Im Jahr 2002 betrugen die Kosten der Krankenhäuser für stationäre Behandlung in Deutschland 54,7 Mrd. Euro. Wie das Statistische Bundesamt mitteilt, lagen die Kosten damit um 1,8 Mrd. Euro bzw. 3,4% über dem Wert von 2001.
Bezogen auf die 17,4 Mio. stationär behandelten Patientinnen und Patienten wurden je Behandlungsfall durchschnittlich 3 139 Euro ausgegeben. Dies waren 2,7% mehr als 2001 und 13,9% mehr als 1992.
Die Stadtstaaten wiesen mit bis zu 3 919 Euro die höchsten Kosten je Behandlungsfall auf.
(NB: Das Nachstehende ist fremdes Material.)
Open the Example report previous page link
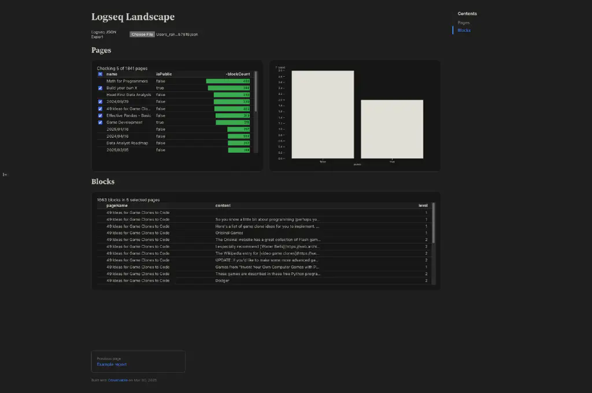 tap(112, 364)
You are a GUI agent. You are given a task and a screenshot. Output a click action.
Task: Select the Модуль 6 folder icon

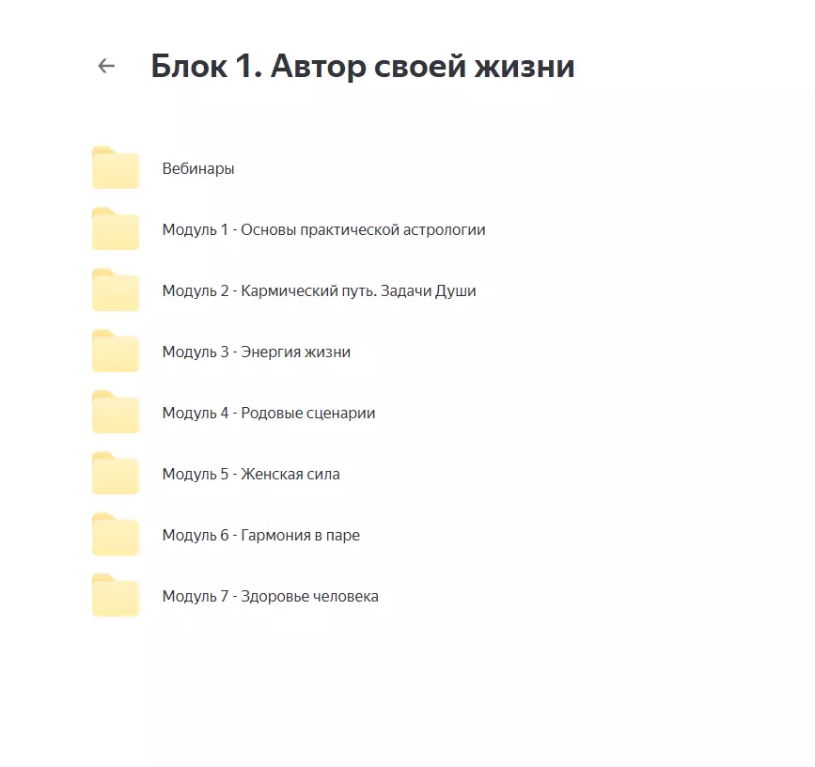click(115, 535)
Am niedrigsten waren die bereinigten Kosten je Fall in Mecklenburg-Vorpommern: 2 731 Euro.
Die Brutto-Kosten der Krankenhäuser – einschließlich der Kosten für nichtstationäre Leistungen (zum Beispiel Ambulanz, wissenschaftliche Forschung und Lehre) – betrugen 60,2 Mrd. Euro. Davon waren 65,7% Personal- und 33,9% Sachkosten. Die restlichen 0,4% verteilten sich auf Zinsen und Steuern. Von den Personalkosten entfielen 60% auf ärztliches und Pflegepersonal. Demgegenüber verursachte der medizinische Bedarf (z.B. Arzneimittel, Laborbedarf) knapp die Hälfte der Sachkosten.